WHAT IS REQUIRED - Find the line that contains "Task: Click the document icon beside 通知书模版". Restate it and each following line exactly, through the end of the records.

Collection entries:
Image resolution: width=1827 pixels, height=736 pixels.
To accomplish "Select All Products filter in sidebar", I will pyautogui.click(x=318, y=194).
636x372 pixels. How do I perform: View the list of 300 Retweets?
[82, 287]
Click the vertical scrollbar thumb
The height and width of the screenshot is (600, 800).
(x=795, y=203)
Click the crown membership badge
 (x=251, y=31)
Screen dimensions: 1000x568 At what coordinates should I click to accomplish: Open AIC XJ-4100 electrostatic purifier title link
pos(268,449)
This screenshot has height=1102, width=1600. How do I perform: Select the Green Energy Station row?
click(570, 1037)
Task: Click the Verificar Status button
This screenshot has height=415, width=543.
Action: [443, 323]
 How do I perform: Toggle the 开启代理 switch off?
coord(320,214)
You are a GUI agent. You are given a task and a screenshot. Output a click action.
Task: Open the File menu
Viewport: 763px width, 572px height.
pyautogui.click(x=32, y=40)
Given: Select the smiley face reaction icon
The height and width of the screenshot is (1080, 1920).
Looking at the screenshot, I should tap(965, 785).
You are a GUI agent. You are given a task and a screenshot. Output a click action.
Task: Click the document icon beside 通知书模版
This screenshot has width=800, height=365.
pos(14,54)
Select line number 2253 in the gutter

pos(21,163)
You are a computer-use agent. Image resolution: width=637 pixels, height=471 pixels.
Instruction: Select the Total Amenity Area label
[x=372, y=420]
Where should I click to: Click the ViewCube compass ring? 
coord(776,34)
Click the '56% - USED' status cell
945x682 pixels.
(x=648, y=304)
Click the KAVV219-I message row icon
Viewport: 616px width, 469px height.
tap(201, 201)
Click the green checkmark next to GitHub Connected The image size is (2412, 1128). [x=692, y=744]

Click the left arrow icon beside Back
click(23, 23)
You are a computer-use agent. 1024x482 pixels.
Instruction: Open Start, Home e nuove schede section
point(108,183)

COMPLETED TASK -
Task: Click the document icon beside 通知书模版
This screenshot has width=800, height=365.
pos(14,54)
Select line number 2253 in the gutter

pos(21,163)
You are a computer-use agent. Image resolution: width=637 pixels, height=471 pixels.
Instruction: Select the Total Amenity Area label
[x=372, y=420]
Where should I click to: Click the ViewCube compass ring? 
coord(776,34)
Click the '56% - USED' status cell
945x682 pixels.
(x=648, y=304)
Click the KAVV219-I message row icon
Viewport: 616px width, 469px height.
tap(201, 201)
Click the green checkmark next to GitHub Connected The image size is (2412, 1128). [x=692, y=744]

Click the left arrow icon beside Back
click(23, 23)
You are a computer-use agent. 1024x482 pixels.
Instruction: Open Start, Home e nuove schede section
point(108,183)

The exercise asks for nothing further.